阿基米德说,给我一个支点,我能撬动地球。我说,给我一根桌子腿儿,我能不让舱门关闭。有了又长又粗的桌子腿儿助阵,我在跟麻子他们争夺舱门控制权的比试中迅速占据了上风。我一脚踩着那两条凳子腿儿,双手握住桌子腿儿的一端,肩头还算结实的肱二头肌高高鼓起,像是划龙舟一样整个人往后猛地一倾!“嘭!”舱门像是熟透的果实一般“裂”了开来,同时裂开的,还有我的指甲!
“哎呦!”我往后顺势做了一个后滚翻迅速站了起来,门口麻子阿桂和门内的邢璐早已不见踪影,在通道的尽头,还有另一扇的舱门等着我们去征服。通道内的恶臭一下子涌入室内,令我的精神为之一振,就连原本昏过去的杰克都被臭气熏得又“活”了过来。妈的,原来打不过就装死不是我和强子的特技啊!
虽然没昏过去,但杰克也被我和邢璐削的够呛,哆哆嗦嗦了半天也没能站起来,就连我拖着鼎一步一步往外挪的时候也没站起来阻止。
进入通道,恶臭已经消散了不少,一分部是进入了杰克他们的房间,更多的则是通过那扇敞开着的舱门散出了舱外。通道很短,我和邢璐进来的时候半分钟就走完了全程,却因为带着一个拖油“鼎”的关系我整整走了四五分钟才来到门口。
舱门上的玻璃已经被砸碎了,满地的碎玻璃上带着点点银白和暗红。银白的是月光,暗红的是血迹。一出舱门,门口静静躺着一把染血的鱼叉,海风渐起,月光渐明,我的心也渐冷起来;整个甲板显得*静了!不知是邢璐灭了麻子阿桂,还是两人做掉了邢璐呢?

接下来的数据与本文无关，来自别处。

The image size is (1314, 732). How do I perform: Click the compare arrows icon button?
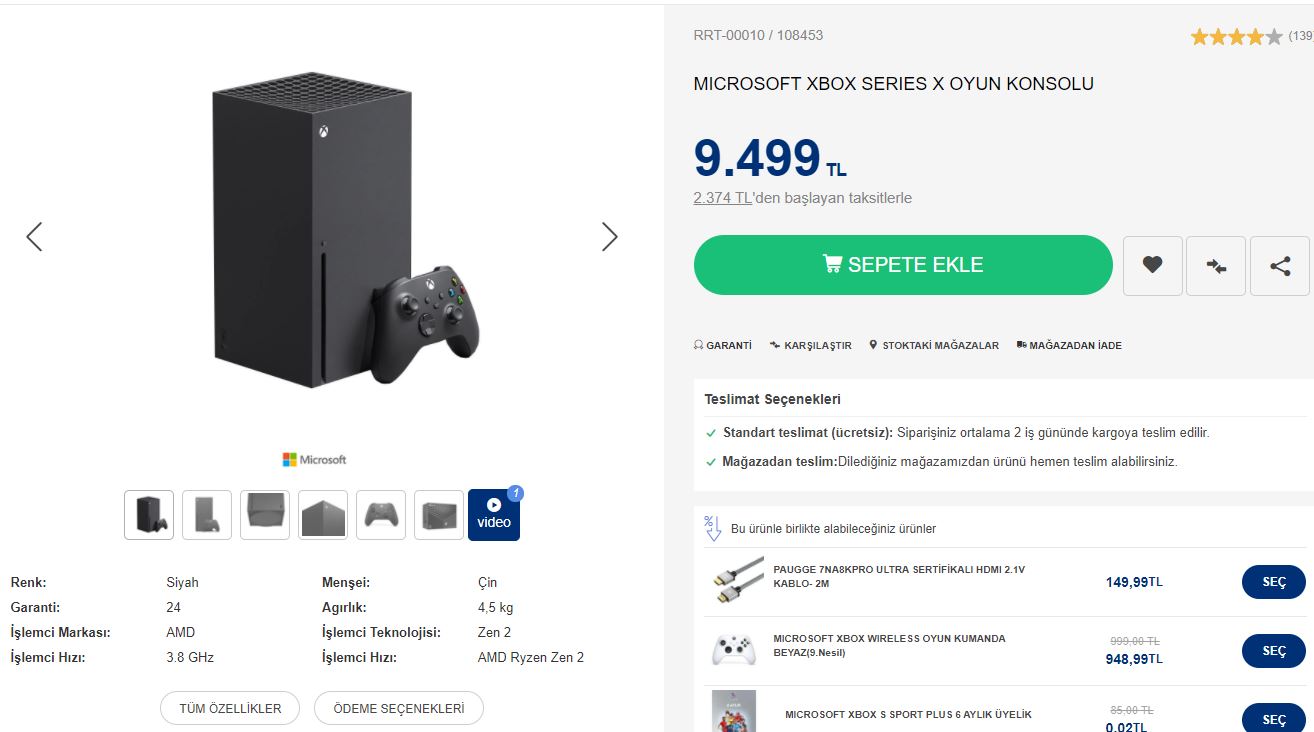1216,265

“咕咚!”我吃力地把鼎侧翻,然后像屎壳郎滚牛粪一般一边滚着鼎一边往渔船尾部走去,幸好这鼎造型是圆的,不像之前的几个鼎一样方方正正。
“这个是国宝,你就这么糟蹋合适吗?”“哎呦!妈啊!”刚把鼎放进救生皮划艇,背后响起邢璐虚弱无力的声音。“吓死我了!不这样能行吗,这玩意儿死沉死沉的。”我直起腰转过身,“哎呦!妈啊!”再一次被惊着了。

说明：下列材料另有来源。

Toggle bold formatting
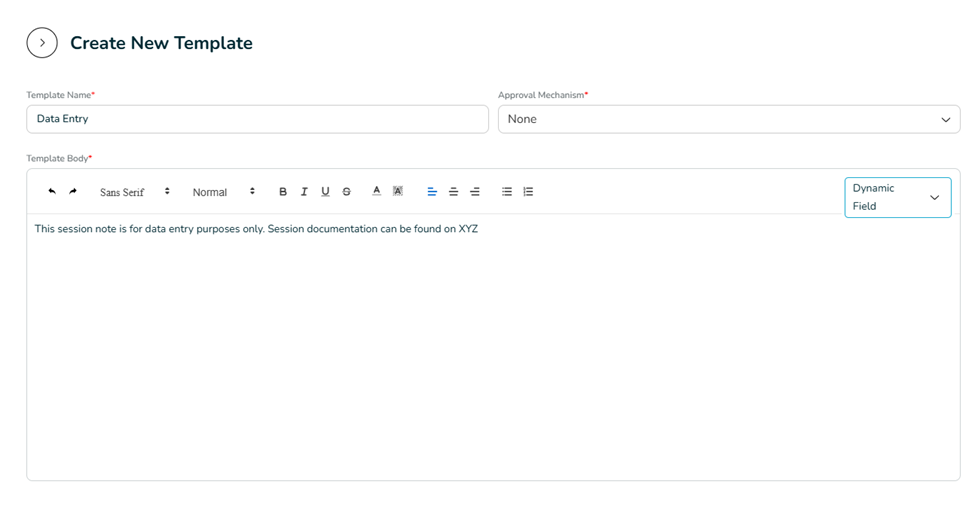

邢璐整个人靠在船舱壁上,下巴尖儿、手指尖儿都滴着血,腰腹部更是红了一大片。“你可不止一次的给我惊喜啊!”我赶紧过去扶住邢璐娇小的身子,没想到邢璐根本不禁碰,一碰就倒,一倒就倒在了我的怀里。联想起舱门附近的那一把鱼叉,我浑身一哆嗦:“*了?插哪儿了?”一说完就觉得容易发生歧义,赶紧补充道:“我的意思是被鱼叉伤哪了?”好在邢璐现在连说话的力气都没有了,我有幸躲过一劫。
“我去驾驶室看看,你在这等着。”我把邢璐也放在了救生皮划艇上。渔船上肯定有医药箱,先替邢璐包扎止血要紧。跟邢璐一比,我的指甲盖儿都不算事儿!